Disney’s latest animated feature Wreck-It Ralph is chock full of videogame references, some more obscure than others. For instance, the final boss of Altered Beast makes a brief cameo in his rhino form. That gives us the perfect excuse to look at an obscure Japanese port of the game in our latest installment of Co-Op International. This month we look at Altered Beast (called Juuoki in Japan) for the PC Engine, an 8-bit system known as the Turbografx-16 in the west. This version came from NEC Avenue, one of the console’s staunchest supporters.
Altered Beast takes place during the time of Greek mythology. A villain called Neff has kidnapped Zeus’ daughter, and so the ruler of the gods revives a pair of fallen warriors to rescue her. During each of the game’s five levels, the warriors will collect power orbs from white wolves. After grabbing three orbs, they’ll transform into a variety of monsters, depending on the level. These include wolf, dragon, bear, tiger, and the gold wolf, which totally counts as a fifth animal and not a palette swap. Co-Op Trivia: The ‘Chicken Leg’ mount from Golden Axe first appeared as an enemy in Altered Beast.
Now, the Turbografx-16 may have technically been an 8-bit system, but it was quite the powerhouse for its time. Altered Beast actually looks very close to the Sega Genesis and arcade versions of the game, with huge characters and lots of colors on-screen at once. The only graphical drawback is the lack of parallax scrolling - a visual effect the hardware always struggled with (though some games did pull it off).
Sound-wise, Altered Beast doesn’t fare so well. It lacks all of the memorable voice samples, which were basically half the reason anybody played Altered Beast. Heck, the phrase ‘Rise from your gwave!” doesn’t even appear on-screen at the beginning of the game. The actual music and sound effects are a notch below the Genesis version’s, but otherwise quite adequate.
Whereas the Genesis’ controller had three action buttons, the stock Turbografx controller only had two. As such, this Altered Beast maps jumping to ‘up’ on the d-pad. The longer you hold up, the higher you’ll jump. The action buttons punch and kick, respectively. Given that jumping was always a bit awkward in this game, regardless of platform, the lack of a jump button doesn’t affect gameplay too severely.
To start a co-op game, the second player needs to press the Run button at the title screen. This port game lacks drop-in, drop-out co-op for some reason. You’ll definitely want to bring a second player along, because the Turbografx version of Altered Beast is undoubtedly the hardest version of them all. In the first level, enemies absolutely swarm you, often knocking you down and getting in another hit as soon as you get up. They also have the annoying habit of spawning directly on you, which should never happen in any game like, ever.

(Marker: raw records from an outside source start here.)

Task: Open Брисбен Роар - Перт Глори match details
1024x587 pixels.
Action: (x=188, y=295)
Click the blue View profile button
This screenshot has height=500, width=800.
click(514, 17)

Once you reach wolf form, the first level gets a lot easier. The fabulously awesome-looking first boss can be super tough, but he is beatable. Strangely, the second level proves far easier than the first… Until the eyeball boss shows up. Old Lots-of-Eyes has always been a cheap boss, but he appears to be undefeatable in the Turbografx game. Even with save states, I could never manage to avoid taking damage from his attacks long enough to kill him. As far as I’m concerned, this game only has two levels, since the developers clearly did not intend for players to experience anything beyond that.

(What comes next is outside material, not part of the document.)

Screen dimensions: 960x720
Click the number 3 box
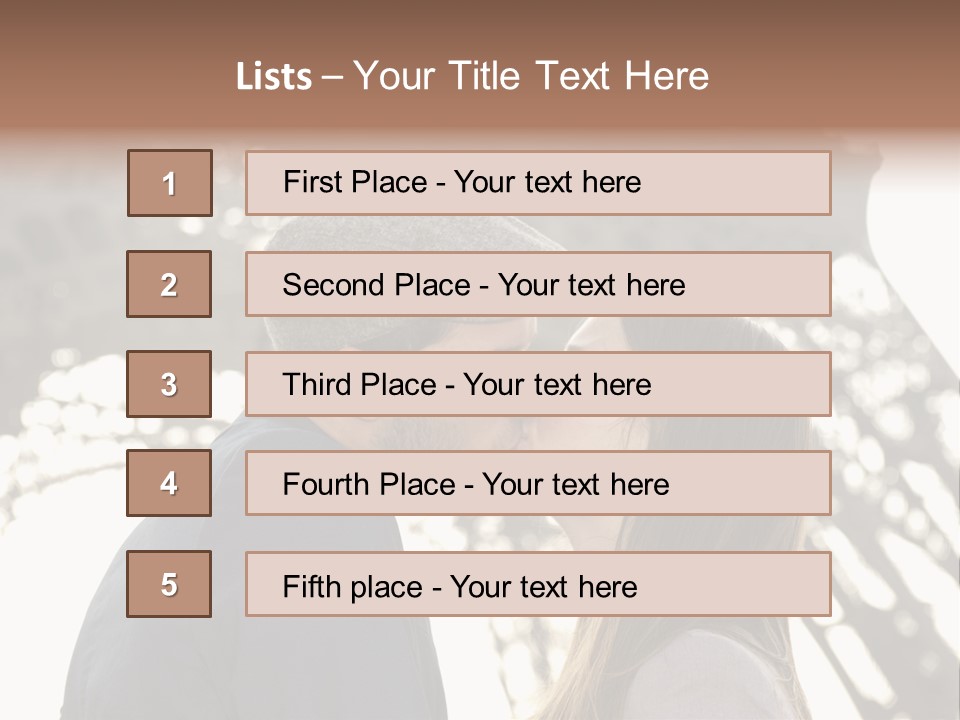(x=169, y=384)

You'll see this a lot in the PC Engine Hu-Card game.
Interestingly, there are two versions of Altered Beast for the PC Engine. We’ve been discussing the Hu-Card version (basically a cartridge). But NEC also published a CD version. Oddly, the CD game required the Super System Card version 1.0, a rare BIOS card that never reached America. Although PC Engine CDs aren’t region locked, the CD game simply fails to load anything beyond the middle of the first level when played on a Turbo Duo due to its obscure BIOS requirement. The CD version adds an all-new (but crappy) intro, the arcade version’s voice samples, and an easier difficulty setting. Sadly and for reasons no mortal man can comprehend, it lacks the Hu-Card’s 2-player co-op.
Clearly, neither PC Engine/Turbografx version of Altered Beast is a co-op classic. Turbo fans have a choice of an impossibly hard 2-player experience or a reasonably difficult single-player game. Neither route stacks up to the Sega Genesis port or the arcade-perfect XBLA version, but they’re interesting takes nonetheless. Give the Hu-Card version a try through the magic of emulation and see how your beast battling skills stack up!
Language barrier: None. The Hu-Card version has no Japanese text other than the main title.
Difficulty to import: The Hu-Card game is playable in American Turbografx-16 and Turbo Duo systems using a hard-to-find adapter peripheral or by performing a region switch hardware modification.
The easier route is of course to play on an emulator like Ootake. Check out this guide for full instructions. Keep in mind the game ROM is listed by its Japanese title: Juuoki. You can even grab a Super System Card version 1.0 ROM if you’re dying to play the CD version.